I feel artificially myself. I’m someone who’s supposed to be me.
Isn’t death a blessing? Doesn’t it define the value of our lives, minute to minute, year to year?
Mainly we looked at people in other cars, trying to work out from their faces how frightened we should be.
Secrets are an exalted state, almost a dream state. They’re a way of arresting motion, stopping the world so we can see ourselves in it.
It’s the things we forget about that tell us who we are.
When my head is in the typewriter the last thing on my mind is some imaginary reader. I don’t have an audience; I have a set of standards. But when I think of my work out in the world, written and published, I like to imagine it’s being read by some stranger somewhere who doesn’t have anyone around him to talk to about books and writing – maybe a would-be writer, maybe a little lonely, who depends on a certain kind of writing to make him feel more comfortable in the world.

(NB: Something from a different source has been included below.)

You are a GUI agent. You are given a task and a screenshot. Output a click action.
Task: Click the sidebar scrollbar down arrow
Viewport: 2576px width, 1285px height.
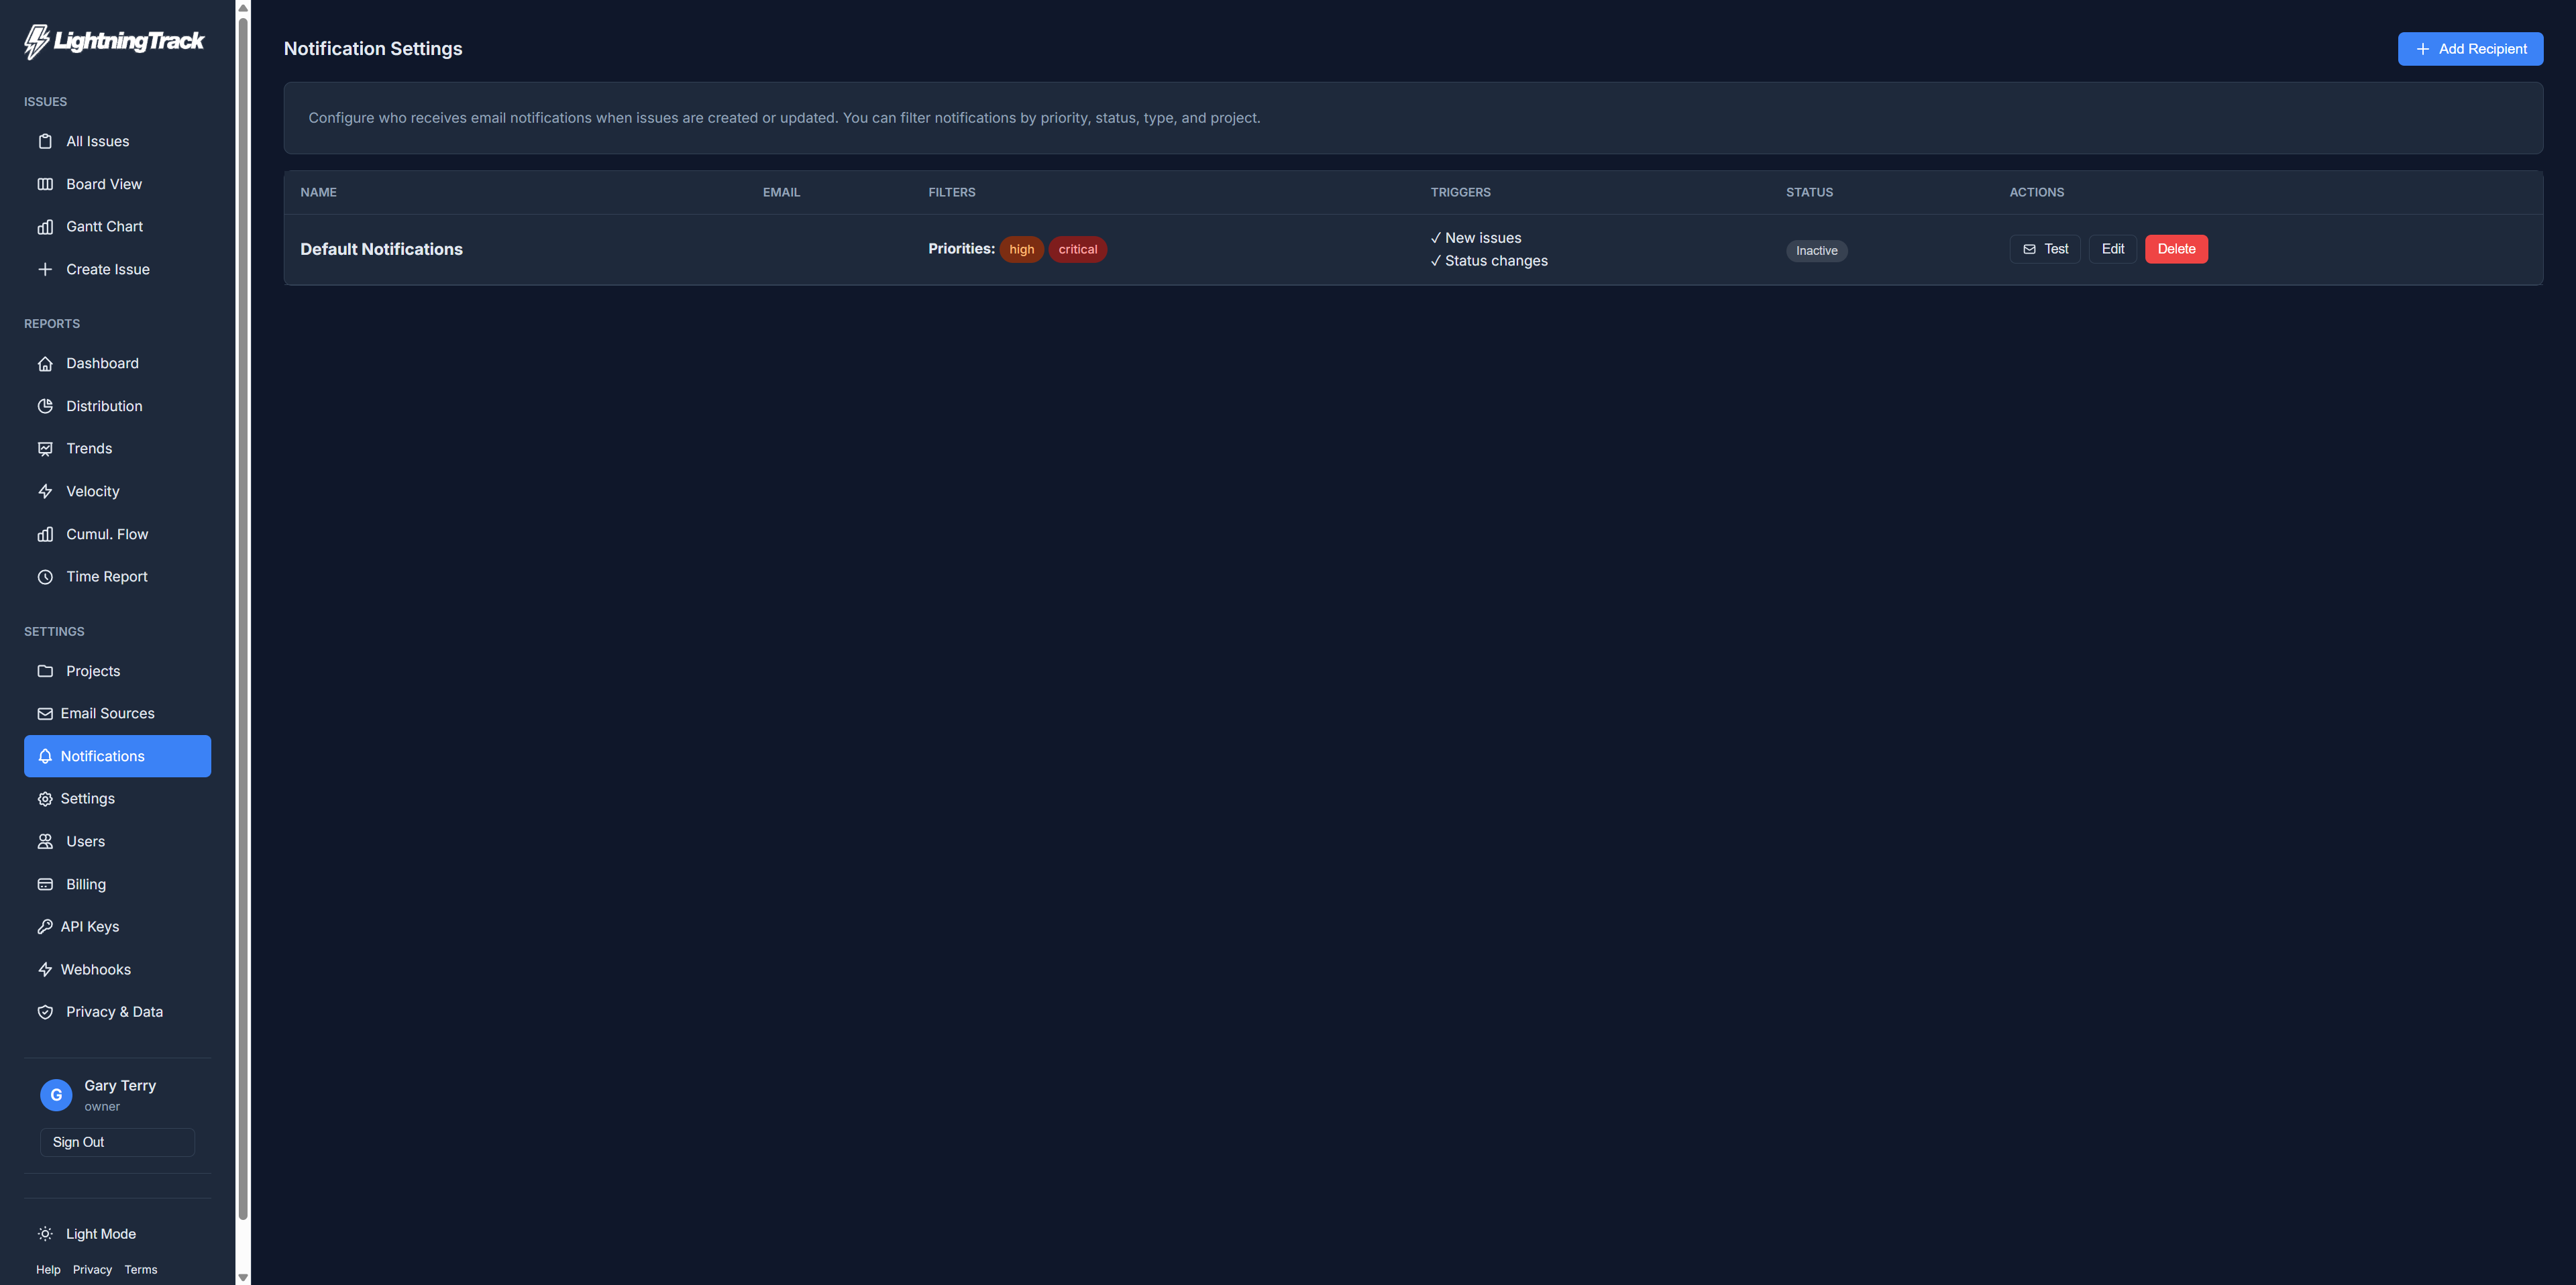243,1277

Ordinary moments make the life. This is what she knew to be trustworthy and this is what I learned, eventually, from those years we spent together. No leaps or falls. I inhale the little drizzly details of the past and know who I am. What I failed to know before is clearer now, filtered up through time, an experience belonging to no one else, not remotely, no one, anyone, ever. I watch her use the roller to remove lint from her cloth coat. Define coat, I tell myself. Define time, define space.
How memory conspires with objects of human craft, pressing time flat, inciting a tender reminiscence.

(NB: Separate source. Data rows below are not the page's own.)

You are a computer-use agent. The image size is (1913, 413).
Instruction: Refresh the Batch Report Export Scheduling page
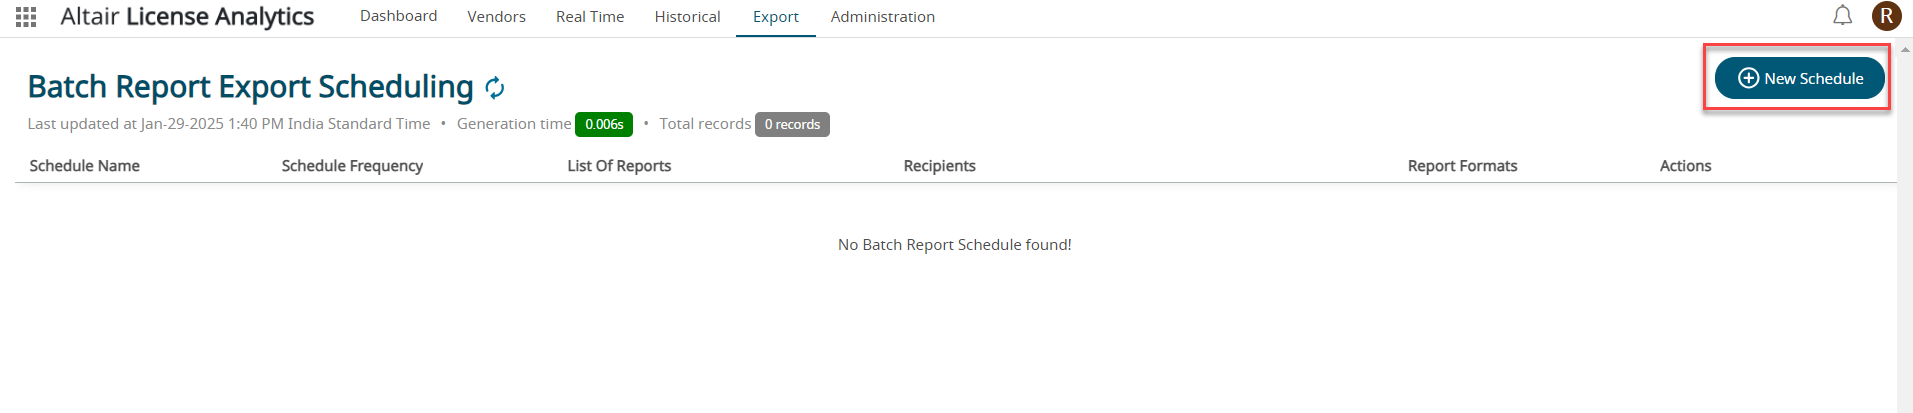pos(495,88)
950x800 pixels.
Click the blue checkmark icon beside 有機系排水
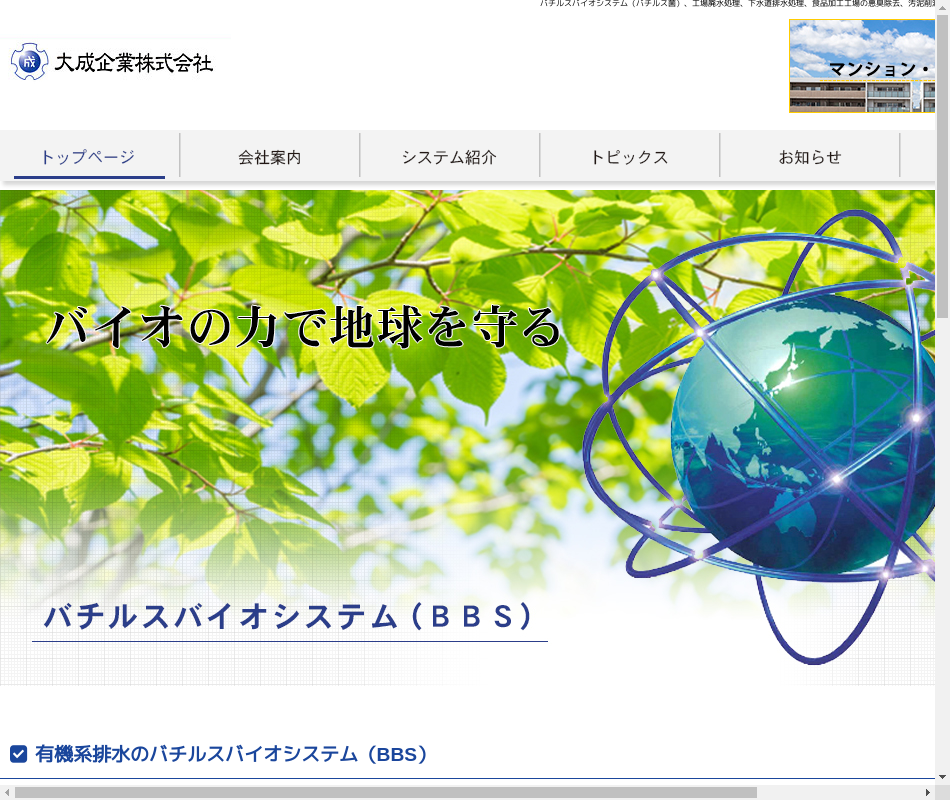pos(18,754)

We’re a crowd, a swarm. We think in groups, travel in armies. Armies carry the gene for self-destruction. One bomb is never enough. The blur of technology, this is where the oracles plot their wars. Because now comes the introversion. Father Teilhard knew this, the omega point. A leap out of our biology. Ask yourself this question. Do we have to be human forever? Consciousness is exhausted. Back now to inorganic matter. This is what we want. We want to be stones in a field.

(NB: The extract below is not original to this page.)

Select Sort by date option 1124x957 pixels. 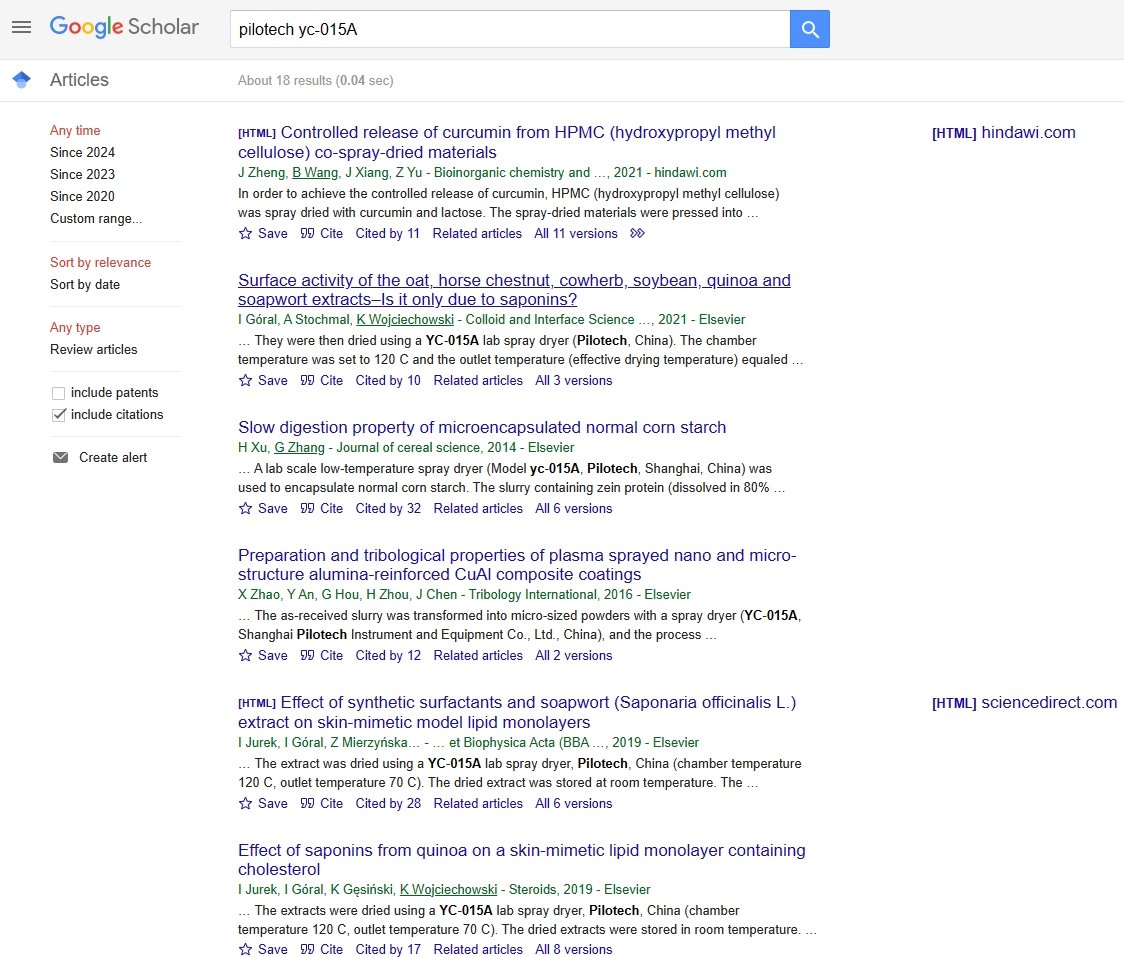[x=85, y=284]
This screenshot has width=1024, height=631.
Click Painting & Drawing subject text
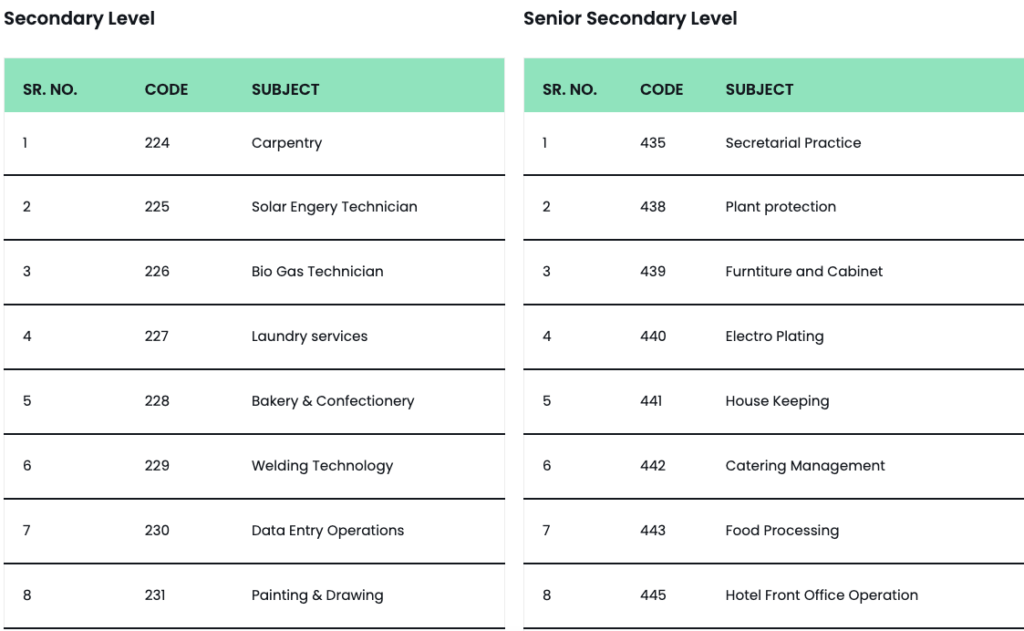(317, 595)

And what do you remember, finally, when everyone has gone home and the streets are empty of devotion and hope, swept by river wind? Is the memory thin and bitter and does it shame you with its fundamental untruth – all nuance and wishful silhouette? Or does the power of transcendence linger, the sense of an event that violates natural forces, something holy that throbs on the hot horizon, the vision you crave because you need a sign to stand against your doubt?
What’s the importance of a photograph if you know the writer’s work? But people still want the image, don’t they? The writer’s face is the surface of the work. It’s a clue to the mystery inside.
All these people formed by language and climate and popular songs and breakfast foods and the jokes they tell and the cars they drive have never had anything in common so much as this, that they are sitting in the furrow of destruction.
This is what love comes down to, things that happen and what we say about them.
Sometimes it takes an entire morning to outlive a dream, to outwake a dream.